20. The method of claim 19 , wherein the changing the transition time comprises: changing the transition time, in response to a change of the inversion method from a column inversion method in which polarities of the data signal applied to the data line are alternately inverted in a plurality of frame periods, to a dot inversion method in which the polarities of the data signal applied to the data line are inverted in each of the frame periods; changing the transition time in which the inversion method is changed from the dot inversion method to the column inversion method; changing the transition time in which the frame frequency is changed from a first frequency to a second frequency greater than the first frequency; and changing the transition time in which the frame frequency is changed from the second frequency to the first frequency.
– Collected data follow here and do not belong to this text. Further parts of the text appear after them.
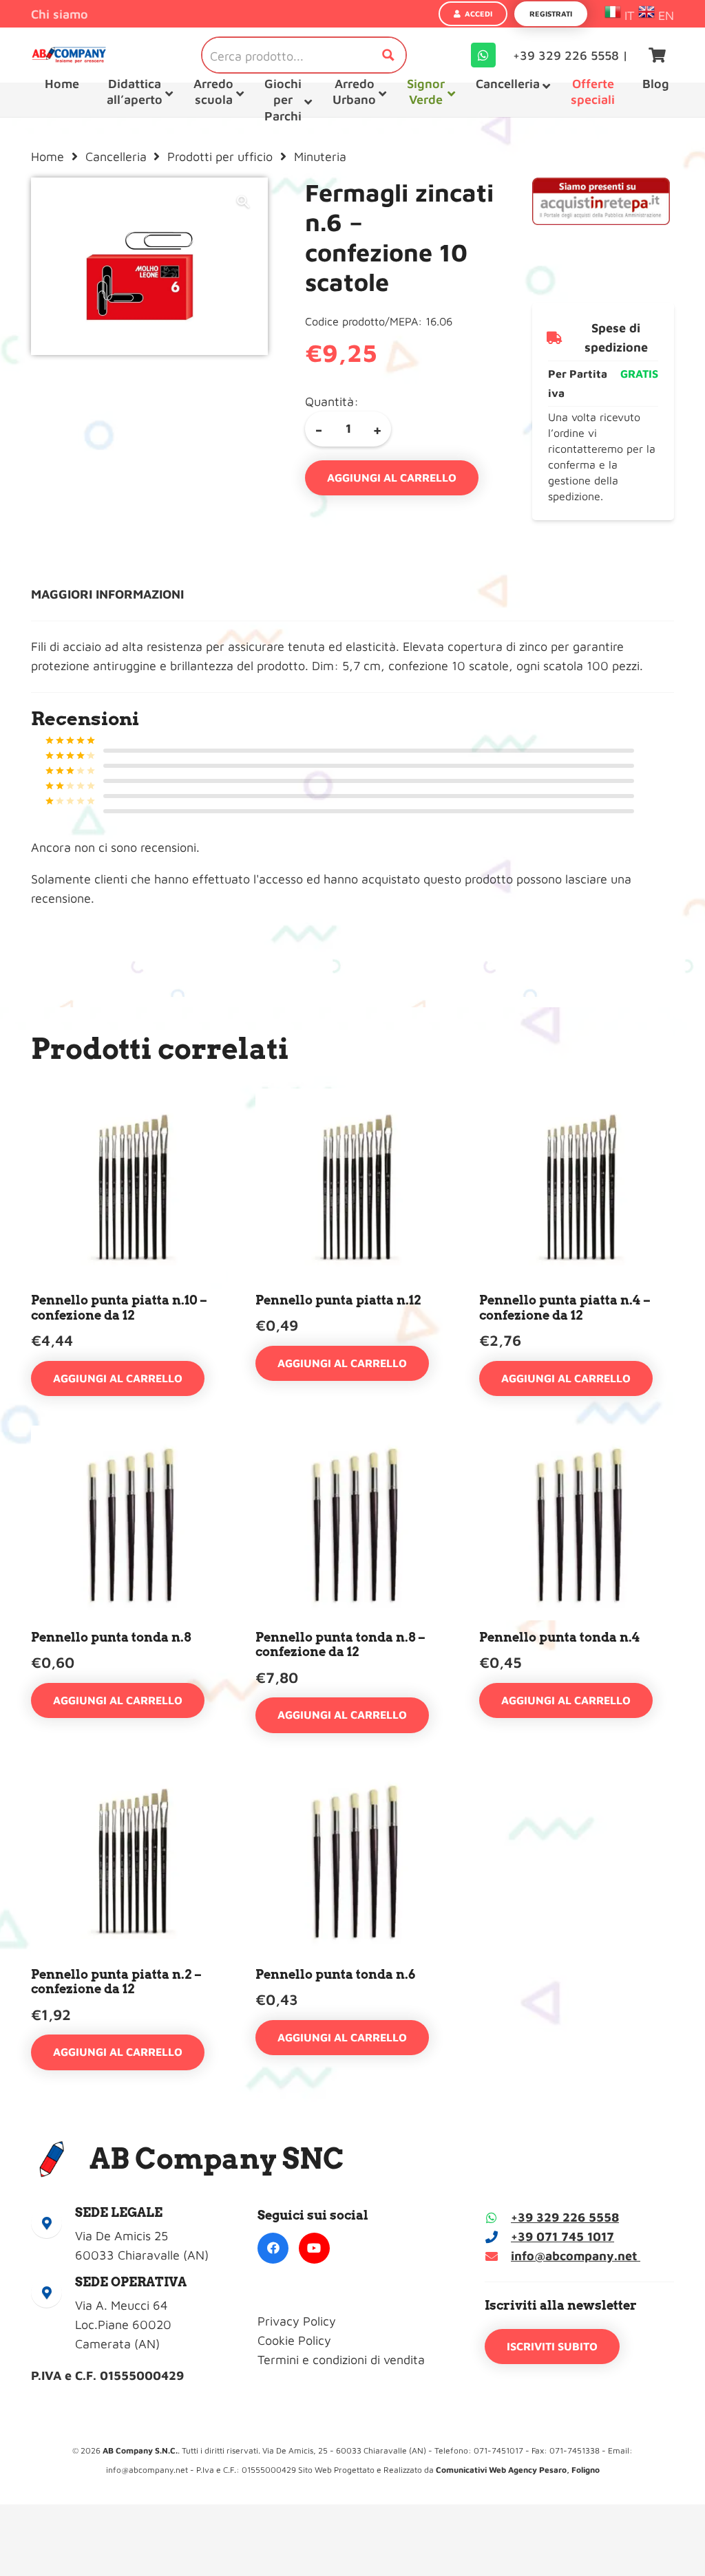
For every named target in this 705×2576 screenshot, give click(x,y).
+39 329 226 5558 (565, 2217)
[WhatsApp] (483, 55)
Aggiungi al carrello (391, 477)
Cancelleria (116, 156)
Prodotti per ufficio (220, 156)
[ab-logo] (69, 55)
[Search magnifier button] (388, 55)
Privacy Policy (296, 2321)
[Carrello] (657, 55)
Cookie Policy (294, 2340)
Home (47, 156)
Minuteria (320, 156)
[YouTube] (314, 2248)
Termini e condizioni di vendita (341, 2359)
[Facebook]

This invention relates to display driving techniques, specifically methods for adjusting transition times during changes in inversion methods or frame frequencies in a display panel. The problem addressed is the visual artifacts and signal integrity issues that can occur when switching between different inversion methods (e.g., column inversion and dot inversion) or altering frame frequencies in liquid crystal displays (LCDs). These transitions can cause flicker, image distortion, or uneven brightness if not properly managed. The method involves dynamically adjusting the transition time based on the type of change being made. When switching from column inversion (where polarities alternate in multiple frame periods) to dot inversion (where polarities invert every frame period), the transition time is modified to ensure smooth polarity transitions. Similarly, the transition time is adjusted when switching from dot inversion back to column inversion. Additionally, the method modifies the transition time when the frame frequency is increased or decreased, such as when transitioning from a lower frequency to a higher frequency or vice versa. These adjustments help maintain display stability and prevent visual artifacts during mode or frequency changes. The method ensures that the display panel operates optimally under varying conditions, improving image quality and user experience.
Unknown
May 12, 2020
Browse 5M+ US patents with plain-English claim translations and AI-generated analysis.